Dataset entries:
Segment Open
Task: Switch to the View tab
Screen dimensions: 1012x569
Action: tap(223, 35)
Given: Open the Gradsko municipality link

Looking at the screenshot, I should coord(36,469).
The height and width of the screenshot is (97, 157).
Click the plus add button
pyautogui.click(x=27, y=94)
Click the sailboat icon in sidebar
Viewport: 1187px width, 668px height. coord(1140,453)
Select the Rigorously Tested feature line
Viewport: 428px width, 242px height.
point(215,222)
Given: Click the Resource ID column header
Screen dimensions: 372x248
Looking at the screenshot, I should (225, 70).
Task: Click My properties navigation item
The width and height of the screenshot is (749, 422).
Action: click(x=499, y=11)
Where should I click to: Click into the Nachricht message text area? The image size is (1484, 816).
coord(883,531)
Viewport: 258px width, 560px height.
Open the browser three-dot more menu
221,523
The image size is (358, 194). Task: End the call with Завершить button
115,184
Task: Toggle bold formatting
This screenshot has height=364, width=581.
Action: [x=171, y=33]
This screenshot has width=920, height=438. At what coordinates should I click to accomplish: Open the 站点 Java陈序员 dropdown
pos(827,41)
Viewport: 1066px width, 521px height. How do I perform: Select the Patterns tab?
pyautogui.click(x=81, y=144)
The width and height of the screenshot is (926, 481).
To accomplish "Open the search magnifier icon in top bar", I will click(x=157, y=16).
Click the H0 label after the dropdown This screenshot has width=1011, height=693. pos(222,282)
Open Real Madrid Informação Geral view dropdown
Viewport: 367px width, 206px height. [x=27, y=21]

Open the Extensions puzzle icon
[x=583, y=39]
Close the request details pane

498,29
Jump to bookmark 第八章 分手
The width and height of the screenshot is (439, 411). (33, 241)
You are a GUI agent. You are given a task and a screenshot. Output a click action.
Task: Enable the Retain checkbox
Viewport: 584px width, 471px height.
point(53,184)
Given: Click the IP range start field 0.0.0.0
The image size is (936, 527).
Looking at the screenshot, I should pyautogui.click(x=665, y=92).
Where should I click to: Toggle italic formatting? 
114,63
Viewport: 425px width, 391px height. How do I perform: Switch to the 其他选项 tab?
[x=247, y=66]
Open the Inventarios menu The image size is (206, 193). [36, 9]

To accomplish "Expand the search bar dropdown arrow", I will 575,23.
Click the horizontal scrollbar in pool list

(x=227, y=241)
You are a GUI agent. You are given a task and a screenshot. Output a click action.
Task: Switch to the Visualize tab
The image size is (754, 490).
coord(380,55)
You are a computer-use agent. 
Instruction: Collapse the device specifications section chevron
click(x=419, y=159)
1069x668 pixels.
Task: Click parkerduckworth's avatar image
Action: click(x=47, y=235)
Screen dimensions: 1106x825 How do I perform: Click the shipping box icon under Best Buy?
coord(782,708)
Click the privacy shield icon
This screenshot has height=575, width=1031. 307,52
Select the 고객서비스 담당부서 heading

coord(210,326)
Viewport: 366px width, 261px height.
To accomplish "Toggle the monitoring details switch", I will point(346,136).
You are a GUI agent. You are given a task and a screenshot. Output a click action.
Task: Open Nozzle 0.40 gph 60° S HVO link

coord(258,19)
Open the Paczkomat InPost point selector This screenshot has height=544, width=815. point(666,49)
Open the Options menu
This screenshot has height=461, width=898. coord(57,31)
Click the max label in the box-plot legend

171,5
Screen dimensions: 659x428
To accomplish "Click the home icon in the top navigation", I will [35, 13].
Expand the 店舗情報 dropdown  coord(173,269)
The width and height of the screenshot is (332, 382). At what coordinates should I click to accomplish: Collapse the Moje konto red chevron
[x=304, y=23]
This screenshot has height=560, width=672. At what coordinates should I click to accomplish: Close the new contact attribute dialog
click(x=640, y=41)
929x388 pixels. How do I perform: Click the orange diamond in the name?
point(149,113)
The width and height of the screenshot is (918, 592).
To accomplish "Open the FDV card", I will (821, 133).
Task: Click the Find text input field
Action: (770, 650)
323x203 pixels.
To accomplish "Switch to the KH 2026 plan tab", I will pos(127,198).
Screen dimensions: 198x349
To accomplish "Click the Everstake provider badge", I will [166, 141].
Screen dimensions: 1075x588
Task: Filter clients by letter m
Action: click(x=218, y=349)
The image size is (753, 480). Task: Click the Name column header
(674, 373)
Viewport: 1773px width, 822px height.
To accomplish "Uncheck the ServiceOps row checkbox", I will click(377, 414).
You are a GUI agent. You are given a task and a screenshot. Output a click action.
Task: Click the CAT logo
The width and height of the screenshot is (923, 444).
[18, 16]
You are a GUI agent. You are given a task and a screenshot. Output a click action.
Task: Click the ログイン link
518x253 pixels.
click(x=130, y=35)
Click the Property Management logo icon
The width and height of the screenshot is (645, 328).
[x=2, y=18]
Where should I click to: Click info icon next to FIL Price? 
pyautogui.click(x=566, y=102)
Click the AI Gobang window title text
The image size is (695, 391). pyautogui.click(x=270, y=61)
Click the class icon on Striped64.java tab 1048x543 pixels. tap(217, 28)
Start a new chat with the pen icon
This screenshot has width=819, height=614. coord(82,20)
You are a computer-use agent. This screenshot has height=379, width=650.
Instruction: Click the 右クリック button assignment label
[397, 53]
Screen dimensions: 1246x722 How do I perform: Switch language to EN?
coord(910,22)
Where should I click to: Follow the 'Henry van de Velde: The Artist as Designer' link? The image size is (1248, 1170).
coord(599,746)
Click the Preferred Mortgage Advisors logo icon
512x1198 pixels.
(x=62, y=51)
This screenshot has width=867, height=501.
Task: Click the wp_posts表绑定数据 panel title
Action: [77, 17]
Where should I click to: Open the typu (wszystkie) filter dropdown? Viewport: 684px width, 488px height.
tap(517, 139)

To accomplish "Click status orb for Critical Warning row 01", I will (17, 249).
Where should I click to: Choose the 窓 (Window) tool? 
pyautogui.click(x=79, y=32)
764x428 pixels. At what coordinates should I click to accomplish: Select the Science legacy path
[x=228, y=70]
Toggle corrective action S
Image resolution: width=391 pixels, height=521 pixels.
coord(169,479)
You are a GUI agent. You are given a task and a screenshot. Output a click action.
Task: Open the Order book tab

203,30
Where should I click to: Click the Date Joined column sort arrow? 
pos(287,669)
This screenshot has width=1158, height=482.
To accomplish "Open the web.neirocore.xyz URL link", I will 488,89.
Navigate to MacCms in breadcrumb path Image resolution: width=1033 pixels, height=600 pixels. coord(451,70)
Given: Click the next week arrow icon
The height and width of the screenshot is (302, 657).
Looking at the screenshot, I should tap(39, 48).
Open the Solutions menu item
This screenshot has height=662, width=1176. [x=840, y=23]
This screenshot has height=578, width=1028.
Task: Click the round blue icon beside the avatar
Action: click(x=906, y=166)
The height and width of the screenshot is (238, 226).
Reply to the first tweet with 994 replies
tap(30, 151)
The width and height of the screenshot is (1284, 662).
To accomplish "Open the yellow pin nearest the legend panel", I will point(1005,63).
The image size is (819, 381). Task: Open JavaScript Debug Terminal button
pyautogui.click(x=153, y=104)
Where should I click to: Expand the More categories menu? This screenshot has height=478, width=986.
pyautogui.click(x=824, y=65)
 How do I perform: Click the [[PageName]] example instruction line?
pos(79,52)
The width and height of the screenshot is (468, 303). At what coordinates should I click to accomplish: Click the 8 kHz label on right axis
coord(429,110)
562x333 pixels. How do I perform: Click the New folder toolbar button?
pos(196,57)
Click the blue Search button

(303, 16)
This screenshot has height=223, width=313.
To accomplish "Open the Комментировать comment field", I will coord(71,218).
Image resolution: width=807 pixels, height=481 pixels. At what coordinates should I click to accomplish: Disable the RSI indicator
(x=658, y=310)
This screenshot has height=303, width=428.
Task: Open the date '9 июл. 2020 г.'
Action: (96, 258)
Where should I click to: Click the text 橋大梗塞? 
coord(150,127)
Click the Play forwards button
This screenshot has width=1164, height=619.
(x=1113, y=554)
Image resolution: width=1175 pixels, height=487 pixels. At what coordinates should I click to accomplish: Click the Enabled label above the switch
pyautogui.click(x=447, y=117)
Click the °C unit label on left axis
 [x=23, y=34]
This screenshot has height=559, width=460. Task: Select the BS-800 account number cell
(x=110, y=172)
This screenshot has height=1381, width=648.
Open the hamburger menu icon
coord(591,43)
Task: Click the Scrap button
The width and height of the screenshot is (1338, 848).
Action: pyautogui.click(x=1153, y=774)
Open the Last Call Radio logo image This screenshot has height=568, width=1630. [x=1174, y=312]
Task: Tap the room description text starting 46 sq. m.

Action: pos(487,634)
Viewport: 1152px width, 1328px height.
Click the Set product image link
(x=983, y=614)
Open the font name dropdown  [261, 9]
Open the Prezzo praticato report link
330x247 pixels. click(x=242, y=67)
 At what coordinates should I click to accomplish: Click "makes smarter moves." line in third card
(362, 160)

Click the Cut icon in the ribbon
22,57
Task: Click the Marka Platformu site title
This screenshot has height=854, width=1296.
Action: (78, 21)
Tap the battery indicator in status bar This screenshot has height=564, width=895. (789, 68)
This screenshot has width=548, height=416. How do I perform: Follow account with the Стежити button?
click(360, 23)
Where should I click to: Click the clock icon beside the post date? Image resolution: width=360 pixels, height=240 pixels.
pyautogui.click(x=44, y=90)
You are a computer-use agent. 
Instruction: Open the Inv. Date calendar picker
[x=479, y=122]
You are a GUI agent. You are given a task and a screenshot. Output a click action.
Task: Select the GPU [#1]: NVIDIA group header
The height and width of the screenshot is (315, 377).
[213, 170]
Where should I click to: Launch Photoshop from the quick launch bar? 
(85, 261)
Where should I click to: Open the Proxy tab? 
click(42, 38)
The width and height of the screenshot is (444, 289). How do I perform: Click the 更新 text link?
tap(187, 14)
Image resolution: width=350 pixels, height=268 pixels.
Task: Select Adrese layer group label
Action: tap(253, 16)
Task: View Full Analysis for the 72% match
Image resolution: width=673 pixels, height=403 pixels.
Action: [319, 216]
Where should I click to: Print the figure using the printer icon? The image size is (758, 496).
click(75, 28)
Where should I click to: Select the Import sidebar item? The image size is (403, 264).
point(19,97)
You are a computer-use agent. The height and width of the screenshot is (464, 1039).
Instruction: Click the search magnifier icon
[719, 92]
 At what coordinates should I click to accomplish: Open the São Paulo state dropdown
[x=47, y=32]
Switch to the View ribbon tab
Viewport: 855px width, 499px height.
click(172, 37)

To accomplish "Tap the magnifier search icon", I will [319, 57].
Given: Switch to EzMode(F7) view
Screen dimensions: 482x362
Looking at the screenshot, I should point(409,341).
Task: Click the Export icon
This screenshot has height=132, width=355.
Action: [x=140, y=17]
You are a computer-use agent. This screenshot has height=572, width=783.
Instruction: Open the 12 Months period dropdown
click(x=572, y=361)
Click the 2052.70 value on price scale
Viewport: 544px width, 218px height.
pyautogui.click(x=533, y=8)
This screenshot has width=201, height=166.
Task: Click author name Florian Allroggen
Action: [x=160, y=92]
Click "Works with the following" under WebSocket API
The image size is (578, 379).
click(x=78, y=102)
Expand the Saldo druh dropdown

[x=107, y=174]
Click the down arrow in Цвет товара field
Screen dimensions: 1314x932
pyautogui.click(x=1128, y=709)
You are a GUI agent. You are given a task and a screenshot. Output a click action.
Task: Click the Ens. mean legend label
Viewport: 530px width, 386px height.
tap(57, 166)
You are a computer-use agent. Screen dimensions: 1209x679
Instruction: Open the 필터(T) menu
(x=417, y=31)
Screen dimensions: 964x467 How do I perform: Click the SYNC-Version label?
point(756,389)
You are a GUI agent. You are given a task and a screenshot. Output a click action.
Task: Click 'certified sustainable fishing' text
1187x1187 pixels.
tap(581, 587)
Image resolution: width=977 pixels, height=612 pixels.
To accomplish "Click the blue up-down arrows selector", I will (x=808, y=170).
Segment Closed
EXERCISE DETAILS: Copy all lines above containing the string "checkbox".

SOLUTION FOR THIS TASK:
Task: Enable the Retain checkbox
To accomplish "Uncheck the ServiceOps row checkbox", I will click(377, 414).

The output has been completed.